Congenital Heart Disease
Burha Manzoor
Medical Student (M2)
UIWSOM
San Antonio, Texas, United States
Arpit Kumar Agarwal, MD, MSc, FSCMR
Assistant Professor of Pediatrics, Medical Director Advanced Cardiac Non-Invasive Imaging and 3D
The Children's Hospital of San Antonio
San Antonio, Texas, United States
Si Wong, MD
Research Associate
Children's Hospital of San Antonio
San Antonio, Texas, United States
Chetan Sharma, MD
Assistant Professor
Baylor College of Medicine
San Antonio, Texas, United States
Harinder Singh, MD
Associate Professor
Baylor College of Medicine
San Antonio, Texas, United States
Accurate assessment of left ventricular systolic function remains a challenge, especially in the pediatric population with congenital heart disease (CHD) 1,2. Cardiac magnetic resonance imaging (CMR) and echocardiogram are commonly used in pediatric patients with suspected cardiac dysfunction to evaluate and follow up on systolic and diastolic dysfunction. Myocardial deformation (strain and strain-rate) analysis is a proven non-invasive method to objectively assess degree of LV dysfunction3,4. Speckle tracking echocardiography (STE) and Feature tracking CMR (FT-CMR) are the two commonly used technique for myocardial deformation analysis. However, there is paucity of data on comparison of myocardial deformation analysis using FT-CMR and STE in pediatric patients with various CHD. Echocardiogram is a low cost, non-invasive and widely available modality. However, myocardial deformation analysis by STE may be compromised by suboptimal image quality due to insufficient acoustic windows.

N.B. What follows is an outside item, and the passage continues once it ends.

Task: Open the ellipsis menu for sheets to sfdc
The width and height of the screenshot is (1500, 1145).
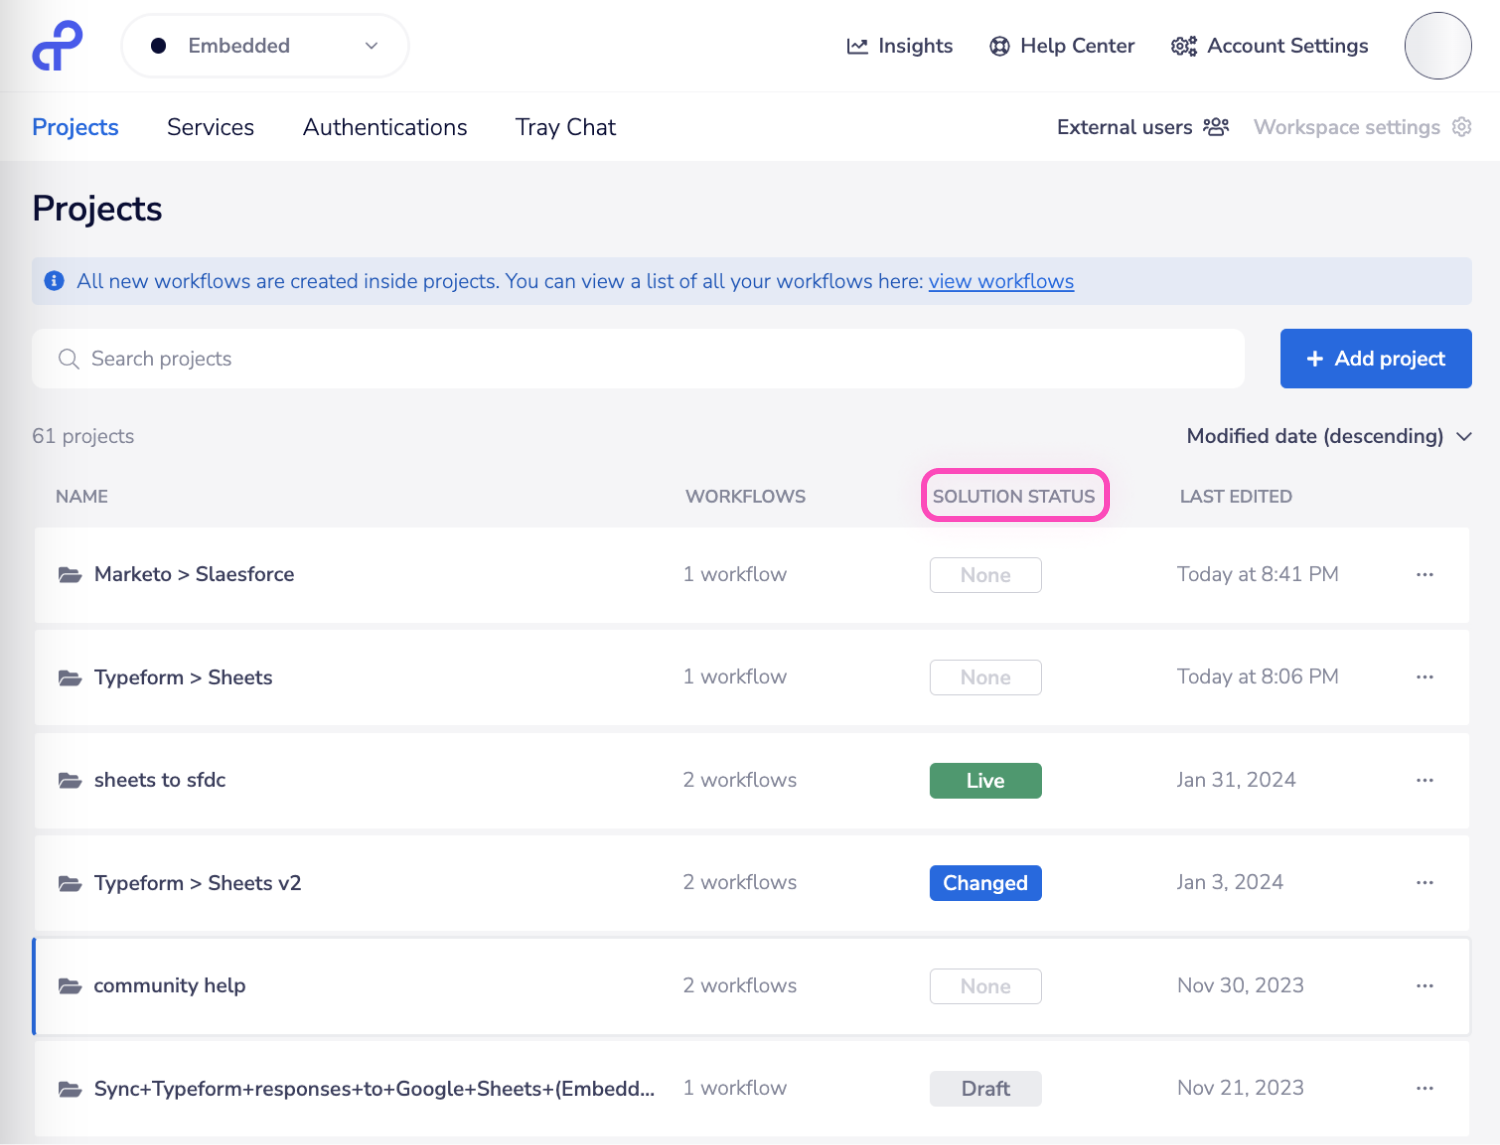Action: [x=1424, y=780]
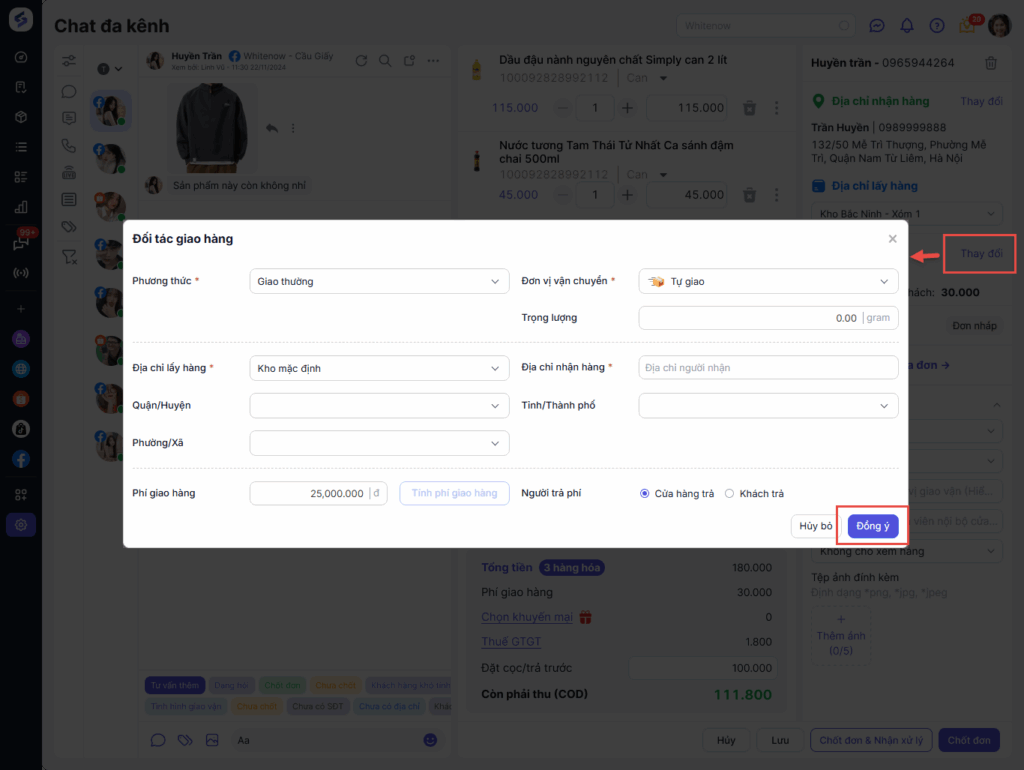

CMR provides superior spatial resolution with sharp contrast between blood and myocardium. However, CMR is costly, limited by availability and time-consuming study which quite often require general anesthesia in children. We hypothesize, global myocardial strain values on STE can be used interchangeably and synergistically with FT-CMR in the management of children with CHD.
Methods:
Retrospective chart review was performed on children who underwent CMR over a 3-year period. Patients aged under 18 years with CMR and echocardiogram performed less than 6 months apart were included in the study. Patients with single ventricle anatomy were excluded. Global longitudinal strain (GLS) by FT-CMR was measured from 2-chamber, 3-chamber and 4 chamber views using Medis Suite MR 2.0 software (Fig.1). All statistical analysis was performed on IBM SPSS 27 statistical software. Agreement between FT-CMR and STE myocardial strain (Fig.2) was assessed using Bland-Altman analysis.
Results:
One-hundred-six patients (N = 106) were identified with CMR and echocardiograms performed. The FT-CMR and STE measurements were available for all these patients. The median (IQR) age in years was 13 (7,15) and male to female ratio was 61:39. The median age (years), height (cm), weight (kg) and BSA were 13 (7,15), 157 (125, 165), 51(27,68) and 1.50 (0.99,1.75) respectively. The mean GLS by FT-CMR was -18.106 (±3.96) and by STE was -18.692 (±2.79). The Bland-Altman analysis for strain by FT-CMR and STE (Fig.3) produced a systematic bias (mean difference) of 0.6 and the 95% limits of agreement were –8.76 to +9.94. The precision error was only 0.26%.
Conclusion:
In our study there was good agreement between FT-CMR and STE with small systematic bias. Consequently, FT-CMR and STE can be used interchangeably and synergistically for myocardial strain evaluation in children with CHD. Further prospective studies with large sample size are needed to assess the degree of agreement between FT-CMR and STE, especially in single ventricle patients.